For purposes of clause (2) above, “Principal” means a director, shareholder, partner, senior executive or any other office, position or role in which Executive serves in an executive decision-making capacity or has the right or ability to influence or control such business’s strategic or operational decisions, practices, policies and procedures.

(b) “Tail Period” shall have the following meaning, as the case may be:

(1) If, following any Change in Control, either Executive or Employer terminates Executive’s employment for any reason, whether voluntarily or involuntary, whether pursuant to Section 8(a) or otherwise (but excluding the reasons set forth in clause (7) below), then the Tail Period shall be a period of one year from the date of such termination.

(2)  If Executive terminates his employment pursuant to Section 11 hereof (other than following a Change of Control), then the Tail Period shall be a period of two years from the date of such termination.

(3) If Employer terminates Executive’s employment pursuant to Section 12 hereof (other than following a Change of Control), then the Tail Period shall be a period of one year from the date of such termination.
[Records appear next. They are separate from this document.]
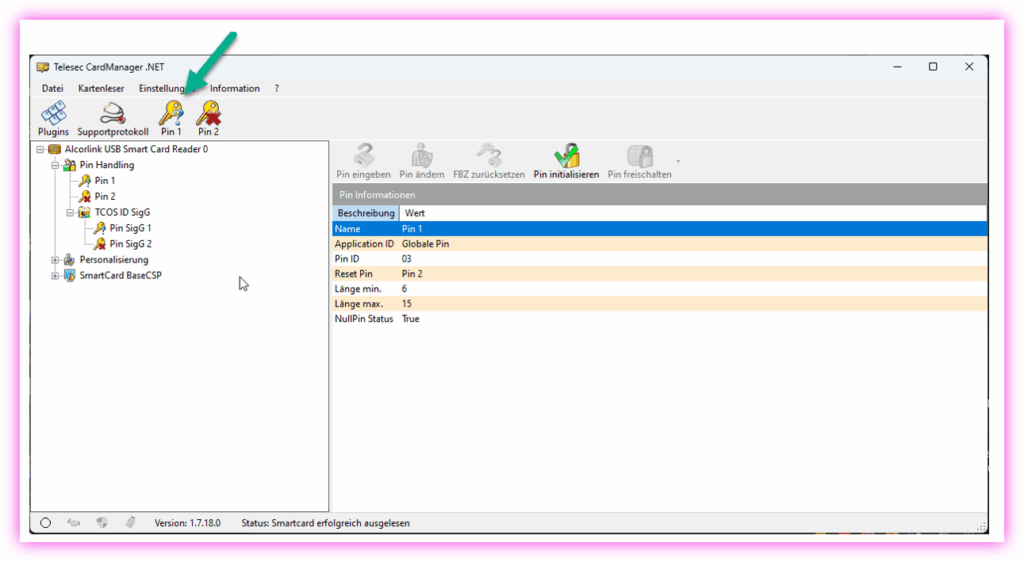Open the toolbar overflow dropdown arrow
Image resolution: width=1024 pixels, height=562 pixels.
coord(678,161)
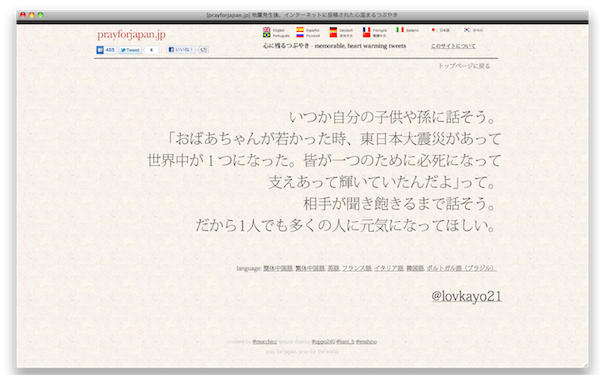Choose the Spanish flag for Español
The height and width of the screenshot is (375, 600).
point(300,30)
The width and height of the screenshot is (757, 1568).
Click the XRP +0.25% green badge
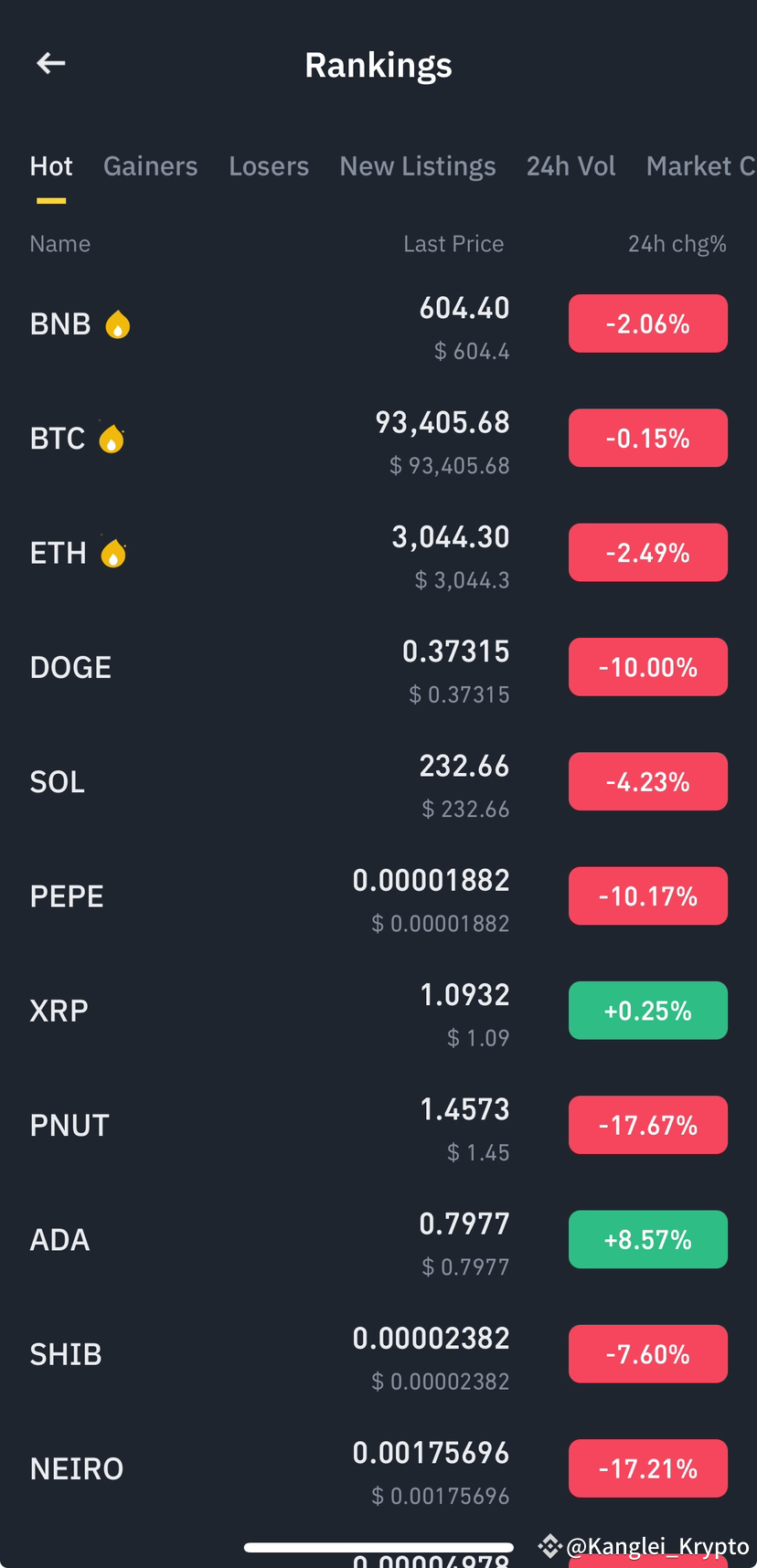[x=648, y=1011]
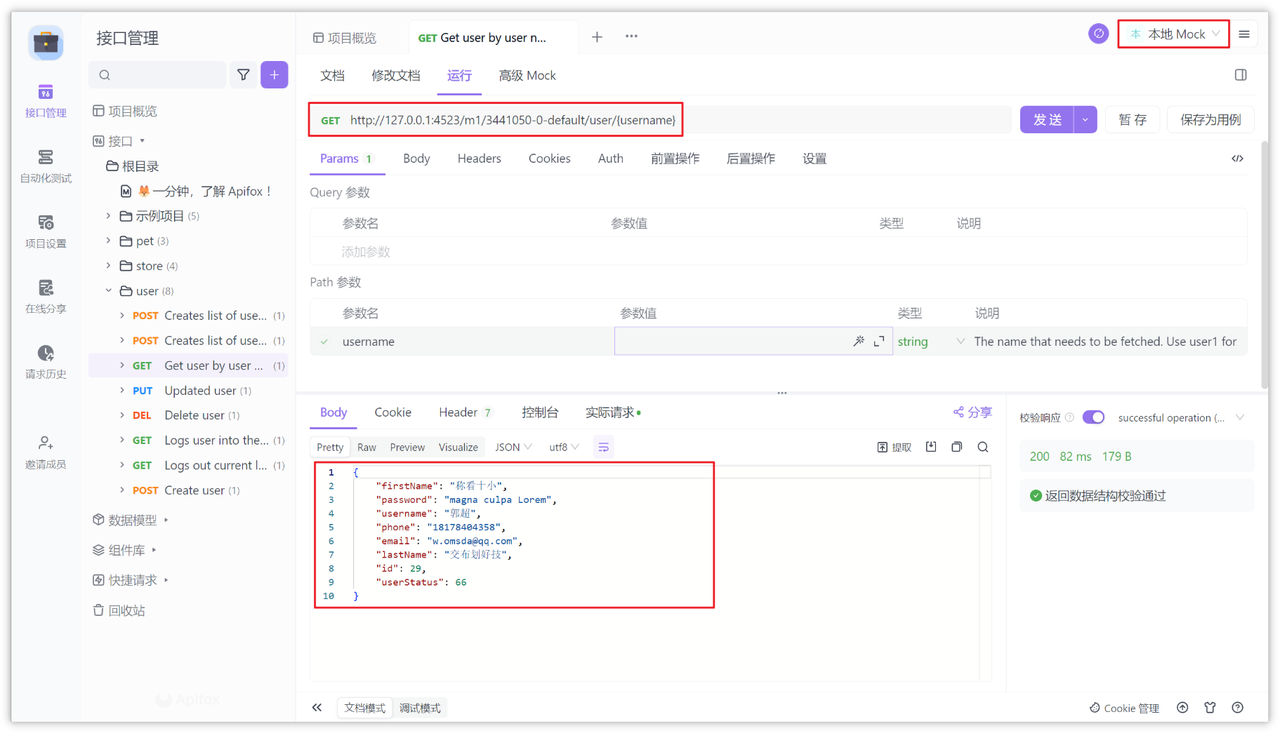Open the help question-mark icon bottom right

(1237, 708)
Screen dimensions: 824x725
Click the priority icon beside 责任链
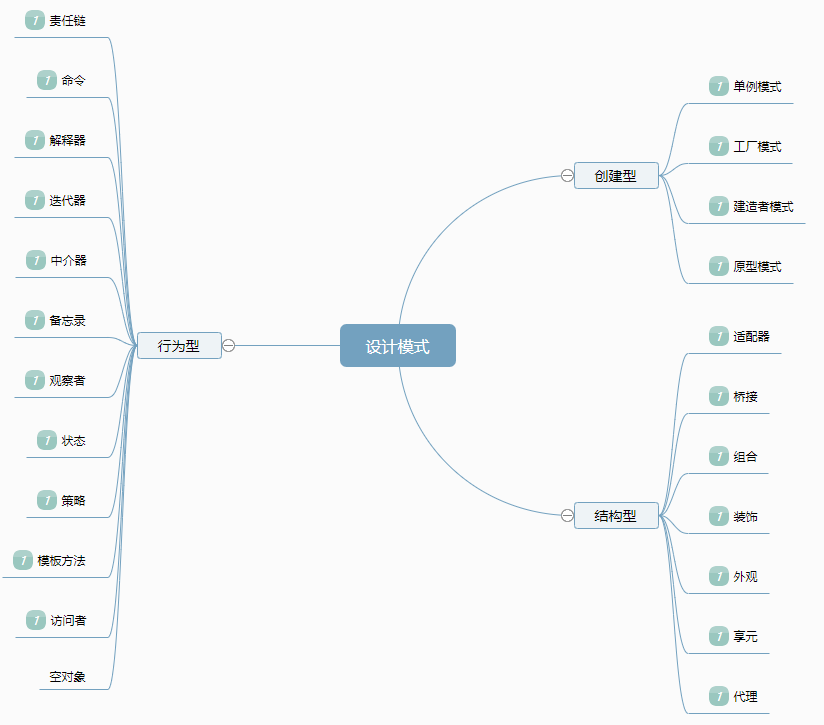(35, 20)
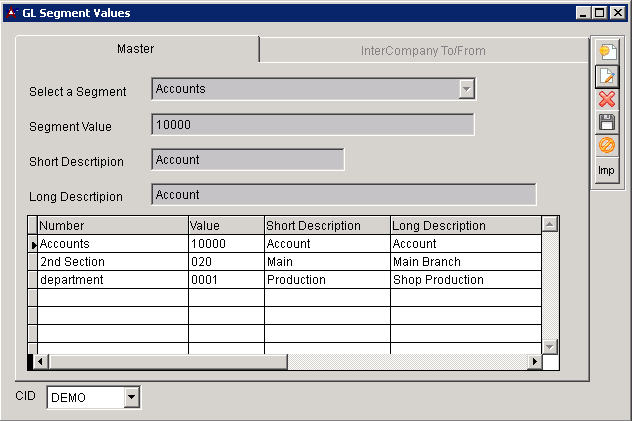Select the 2nd Section row in grid

pyautogui.click(x=112, y=262)
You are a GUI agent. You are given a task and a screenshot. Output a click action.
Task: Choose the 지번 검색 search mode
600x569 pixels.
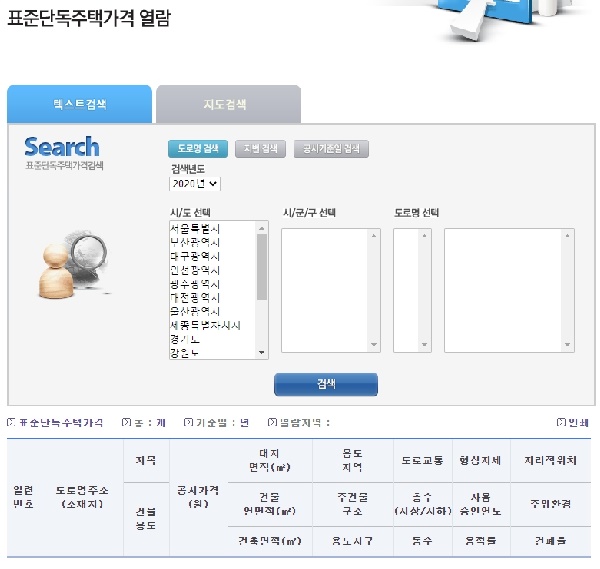click(259, 149)
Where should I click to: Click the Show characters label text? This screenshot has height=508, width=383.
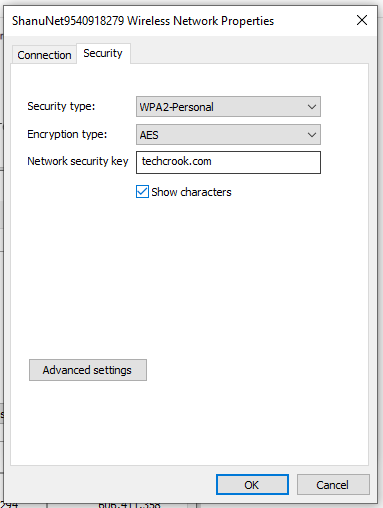click(191, 192)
(4) If Employer terminates Executive’s employment pursuant to Section 13 hereof (other than following a Change of Control) and there shall be two years or more remaining in the Term, then there shall be no Tail Period.

(5) If Employer terminates Executive’s employment pursuant to Section 13 hereof (other than following a Change of Control) and there shall be less than two years but more than one year remaining in the Term, then the Tail Period shall be such period of time which, when added to the remainder of the Term, would equal a period of two years.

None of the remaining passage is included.